= Ceride-i Havadis =

First semi-official newspaper in the Ottoman Empire

Ceride-i Havadis (Journal of News) was the first semi-official newspaper in the Ottoman Empire, and was published from 1840 to 1877.

==History==
Ceride-i Havadis was published by William Nosworthy Churchill, an Englishman who moved to Turkey aged 19 and was familiar with the Turkish language and the Ottoman Turkish script having worked as a translator at the American Consulate in Constantinople. Ceride-i Havadis published foreign news items translated by Churchill and his staff, provided by the Ottoman Government (Ottoman Imperial Printing House), wrote the news; and was the only semi-private paper in Turkey until 1860. The paper received financial support from the government and was first published on 31 July 1840. It was the first newspaper in the country to have private adverts and death notices.
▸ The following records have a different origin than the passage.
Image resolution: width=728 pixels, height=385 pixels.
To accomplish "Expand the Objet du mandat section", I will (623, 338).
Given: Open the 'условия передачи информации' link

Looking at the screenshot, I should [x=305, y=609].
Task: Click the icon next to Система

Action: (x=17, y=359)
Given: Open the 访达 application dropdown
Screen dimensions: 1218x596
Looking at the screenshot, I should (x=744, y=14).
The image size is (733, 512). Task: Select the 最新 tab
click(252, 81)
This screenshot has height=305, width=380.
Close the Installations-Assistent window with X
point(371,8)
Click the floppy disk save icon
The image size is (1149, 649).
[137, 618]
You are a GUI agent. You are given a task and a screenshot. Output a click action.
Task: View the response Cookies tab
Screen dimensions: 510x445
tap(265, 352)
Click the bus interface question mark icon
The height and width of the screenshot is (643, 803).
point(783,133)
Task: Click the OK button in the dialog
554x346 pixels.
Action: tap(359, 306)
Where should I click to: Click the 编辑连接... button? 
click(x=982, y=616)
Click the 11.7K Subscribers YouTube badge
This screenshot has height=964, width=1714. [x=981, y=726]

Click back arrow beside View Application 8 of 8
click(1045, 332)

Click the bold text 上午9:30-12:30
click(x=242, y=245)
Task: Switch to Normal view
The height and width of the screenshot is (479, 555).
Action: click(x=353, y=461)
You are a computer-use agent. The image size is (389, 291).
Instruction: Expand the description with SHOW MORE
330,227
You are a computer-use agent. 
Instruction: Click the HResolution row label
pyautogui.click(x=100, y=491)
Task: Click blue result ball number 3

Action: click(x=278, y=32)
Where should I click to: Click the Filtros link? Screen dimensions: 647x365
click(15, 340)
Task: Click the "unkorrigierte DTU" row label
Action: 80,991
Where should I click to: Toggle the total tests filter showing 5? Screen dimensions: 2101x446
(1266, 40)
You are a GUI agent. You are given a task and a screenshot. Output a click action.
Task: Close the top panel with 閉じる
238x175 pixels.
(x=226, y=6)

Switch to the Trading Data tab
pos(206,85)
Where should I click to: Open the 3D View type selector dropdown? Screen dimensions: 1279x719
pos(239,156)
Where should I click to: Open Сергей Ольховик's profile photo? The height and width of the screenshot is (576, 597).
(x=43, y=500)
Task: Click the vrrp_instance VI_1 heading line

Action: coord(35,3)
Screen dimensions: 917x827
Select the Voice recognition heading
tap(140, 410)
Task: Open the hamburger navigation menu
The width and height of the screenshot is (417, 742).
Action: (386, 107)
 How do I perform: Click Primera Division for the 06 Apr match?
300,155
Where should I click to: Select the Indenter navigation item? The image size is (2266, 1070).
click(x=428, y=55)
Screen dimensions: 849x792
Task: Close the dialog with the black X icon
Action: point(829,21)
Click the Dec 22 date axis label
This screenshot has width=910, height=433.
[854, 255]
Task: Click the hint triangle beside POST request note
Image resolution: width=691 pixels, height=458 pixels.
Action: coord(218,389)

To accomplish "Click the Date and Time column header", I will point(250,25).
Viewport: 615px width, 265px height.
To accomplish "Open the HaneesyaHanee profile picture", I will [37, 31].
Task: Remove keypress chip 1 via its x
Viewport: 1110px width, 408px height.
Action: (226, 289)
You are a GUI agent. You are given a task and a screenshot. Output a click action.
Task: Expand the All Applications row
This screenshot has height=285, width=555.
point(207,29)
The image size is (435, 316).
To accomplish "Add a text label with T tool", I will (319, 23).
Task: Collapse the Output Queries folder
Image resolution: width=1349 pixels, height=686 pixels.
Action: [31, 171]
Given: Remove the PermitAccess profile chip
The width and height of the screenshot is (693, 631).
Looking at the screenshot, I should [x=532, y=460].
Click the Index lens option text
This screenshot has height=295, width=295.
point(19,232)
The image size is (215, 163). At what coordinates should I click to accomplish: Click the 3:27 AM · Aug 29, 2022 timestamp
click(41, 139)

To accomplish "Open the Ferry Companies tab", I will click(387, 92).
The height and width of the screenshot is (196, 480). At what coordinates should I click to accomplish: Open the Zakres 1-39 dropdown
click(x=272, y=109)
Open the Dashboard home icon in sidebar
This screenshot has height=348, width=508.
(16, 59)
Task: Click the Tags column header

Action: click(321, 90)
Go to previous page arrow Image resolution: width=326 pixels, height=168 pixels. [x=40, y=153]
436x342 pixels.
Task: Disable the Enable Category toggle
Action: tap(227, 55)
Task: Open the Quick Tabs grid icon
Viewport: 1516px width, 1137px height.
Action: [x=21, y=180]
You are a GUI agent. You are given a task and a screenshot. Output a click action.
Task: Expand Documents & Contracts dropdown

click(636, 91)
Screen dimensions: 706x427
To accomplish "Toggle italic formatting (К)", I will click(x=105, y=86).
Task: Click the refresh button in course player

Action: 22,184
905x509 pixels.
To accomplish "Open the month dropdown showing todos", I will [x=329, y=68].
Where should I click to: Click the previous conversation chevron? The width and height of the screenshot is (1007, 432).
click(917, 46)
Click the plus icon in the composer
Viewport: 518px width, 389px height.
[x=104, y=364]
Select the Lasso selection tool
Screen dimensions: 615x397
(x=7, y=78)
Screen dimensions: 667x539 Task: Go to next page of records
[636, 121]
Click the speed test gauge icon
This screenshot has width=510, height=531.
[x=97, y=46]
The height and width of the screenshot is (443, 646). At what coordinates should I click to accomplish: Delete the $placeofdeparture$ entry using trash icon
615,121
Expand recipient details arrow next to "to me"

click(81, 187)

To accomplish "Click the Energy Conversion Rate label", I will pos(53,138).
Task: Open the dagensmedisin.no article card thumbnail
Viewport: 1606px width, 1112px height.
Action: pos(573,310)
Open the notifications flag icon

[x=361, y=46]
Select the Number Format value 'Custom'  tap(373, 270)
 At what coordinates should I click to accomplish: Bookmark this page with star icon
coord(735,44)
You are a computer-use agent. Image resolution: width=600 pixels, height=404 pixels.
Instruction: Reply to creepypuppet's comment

To accommodate a growing circle of readers, the editors simplified the language in which the newspaper was written, gradually abandoning the more formal style which they had previously shared with the official Gazette. Ottoman statesman Said Pasha (1830–⁠1914), was at one time editor of the Ceridé-i-Havadis.

The first privately owned Turkish newspaper was Ceride-i Havadis (Journal of News), published in 1840 by an Englishman named William N. Churchill. The content was unusually rich for its time, for it contained details of Western politics, financial news, material about controversial events such as the French Revolution, and items of cultural interest such as reports of new technology that had not yet been introduced into the Ottoman Empire. However, Churchill’s paper did not appeal to the public and was able to survive only with state support. In fact, its writers were all members of the translation bureau of the Sublime Porte, who directed communication with foreign countries and followed the foreign press.
— Orhan Koloğlu Encyclopedia of the Ottoman Empire, p. 432

After Churchill’s death in 1846 he was succeeded by his son Alfred Black who went to Sevastopol during the Crimean War to cover the fighting for English newspapers, and his reports were also published in special supplements by the Ceride-i Havadis. In 1860 Alfred Churchill also established a daily version of the newspaper, :tr:Ruzname-i_Ceride-i_Havadis which was the first Turkish newspaper to be published on a daily basis during the Ottoman period. He promoted the cause of Turkish progress, and much improved the character of Turkish printing.

When the Sultan of Turkey visited England in July 1867, Alfred Black Churchill attended as the official historiographer.

The first press debate occurred between Ceride-i Havadis and Tercüman-ı Ahvâl. After the death of Churchill in 1870 aged 45, the business ran until 1887 when the papers closed.